This Article is From May 03, 2015

In Earthquake-Hit Nepal, Little Bundles of Hope and Joy

Baby girl Divyanshi, born after a week of Nepal earthquake.

Kathmandu: "It's a girl. She's my girl," says a beaming Captain Dr Rajesh KC, minutes after his daughter is born in a field hospital setup by the Israel Defence Forces in Kathmandu. It's soon followed by a round of loud claps and cheering.

Otherwise busy treating victims of the earthquake as an army doctor this whole week, his daughter is the reason he has got a rare day off to be with his family. "My wife was given April 21 as the due date. We were playing cards at home when the earthquake happened. There were so many tense days since then. I am so happy today, actually I'm speechless. I can't express what I'm feeling," he says. They have decided to call her Divyanshi which means goddess and as his little goddess sleeps peacefully two more babies delivered just this morning join in the post delivery room.

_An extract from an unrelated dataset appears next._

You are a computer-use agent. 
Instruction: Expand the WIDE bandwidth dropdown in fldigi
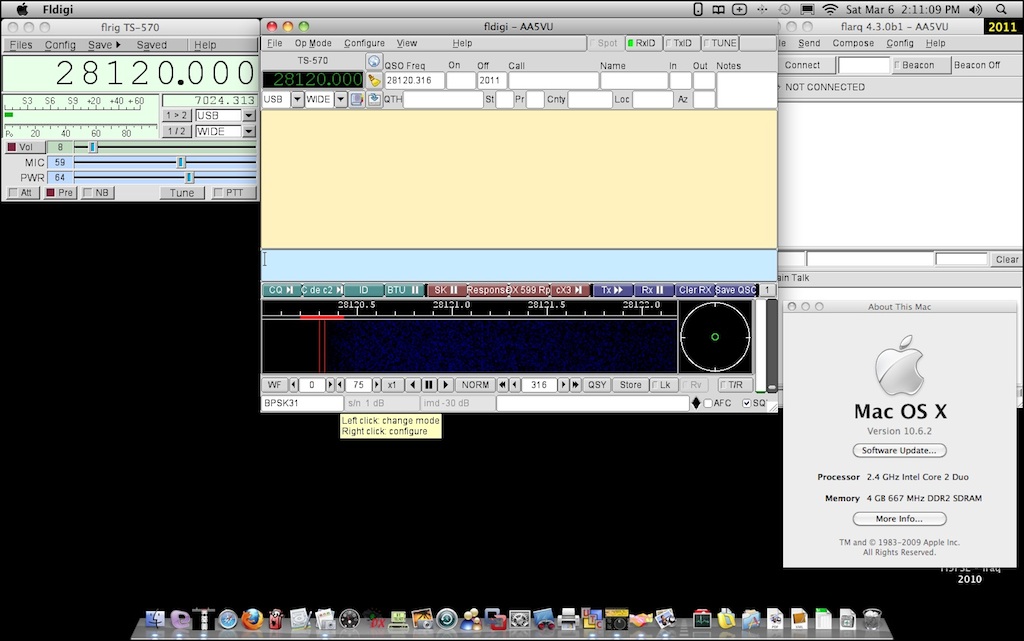(341, 99)
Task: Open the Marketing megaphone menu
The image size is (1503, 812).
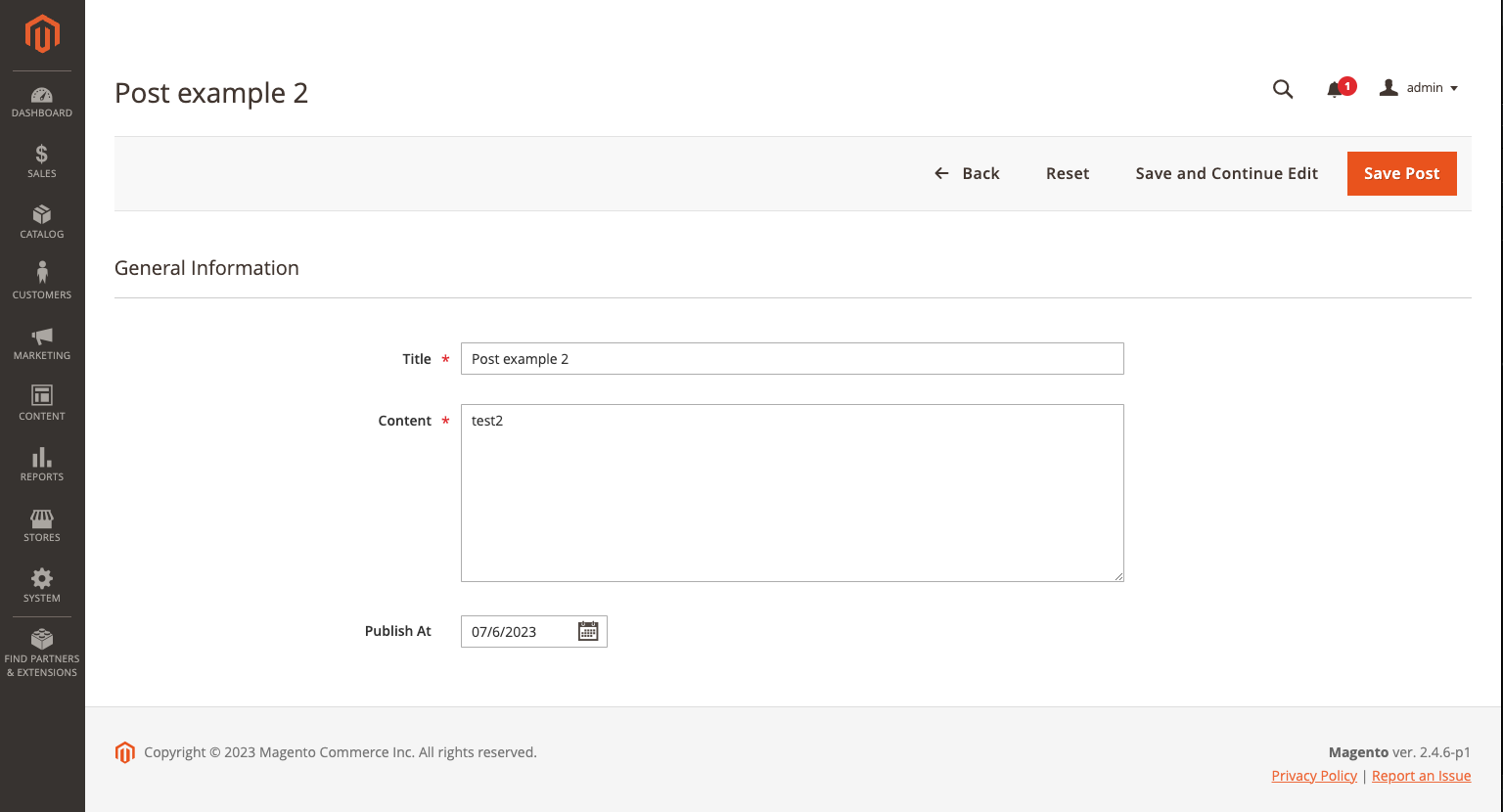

In the midst of such a massive tragedy, these little bundles of joy bring a smile to everyone's face around them, even though they are unaware of the circumstances their parents braved to keep them safe.

Arneswar Chand, who is going home with his day-old daughter, says, "We got trapped inside our house after the quake as the house next door tilted towards our house. We couldn't escape. Fortunately, God saved us." Suresh Kosharma who is the proud father of a baby girl, says, "During the quake, my wife and older child couldn't even move. They were in the house. They ran once the ground stopped trembling."

As a soldier with the Nepal Army, 31-year-old Narayan was always on call given the scale of the tragedy clearing the rubble and removing dead bodies. Today he has reason to smile. He has decided to name his daughter, Deepika, positive she will be the flame of light that glows that sees them through their challenges ahead.

After the dance of death and devastation, these babies are the hope Nepal so desperately needs in what has otherwise been a canvas of gloom.